The rule of existential elimination is
$$\large\dfrac{\exists vP}{P(u|v)}\space\space\space\space \text{ where $u$ is a variable that is not restricted}$$
The idea is that if $P$ is true for some $v$, then we can choose some object $u$ for which $P$ is true.
My questions:
I would like to confirm that $$P \iff \forall vP \space\space\space\space \text{ provided $v$ is not restricted}$$ or it's just $$P \implies \forall vP \space\space\space\space \text{ provided $v$ is not restricted}$$
Similarly, it's $$\exists vP \iff P(u|v)\space\space\space\space \text{ where $u$ is a variable that is not restricted}$$ or it's just $$\exists vP \implies P(u|v)\space\space\space\space \text{ where $u$ is a variable that is not restricted}$$
I'm not sure what does it mean when the author said $v$ is not restricted (i.e., stands for an arbitrary element of the domain). Does it mean that $v$ has not appeared anywhere in $P$, or that $v$ is free in $P$ (I infer this from The only interesting applications of this rule occur when $v$ is free in $P$)?

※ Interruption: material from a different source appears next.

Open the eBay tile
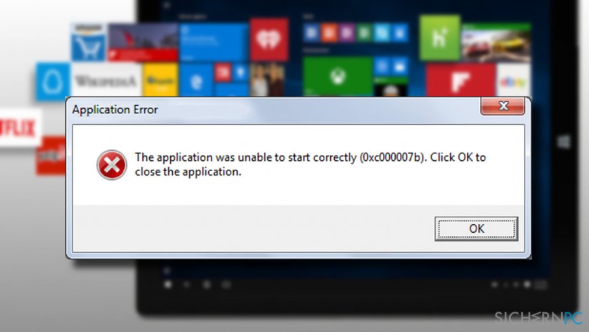This screenshot has width=589, height=332. tap(513, 81)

Since I've just got into first-order logic from this textbook a couple of hours ago (to solve my previous question here), my questions seem quite silly. I'm sorry for that!
Thank you for your help!
When you write $P\iff \forall x P$ you are writing a sentence. The generalization rule is not a sentence, it is an inference rule, which says if you have derived $P,$ you can infer $\forall x P.$ This is similar in character to an implication, but it's important to maintain the distinction between things said in the formal language and things said outside it.
But if you're asking if you can generally infer $P$ from $\forall x P,$ yes, this is an admissible rule in first order logic (called universal instantiation). In fact you can generally infer $P$ with any term substituted for all free occurrences of $x.$ Whether this is a primitive inference rule, handled as an axiom, or otherwise varies from treatment to treatment.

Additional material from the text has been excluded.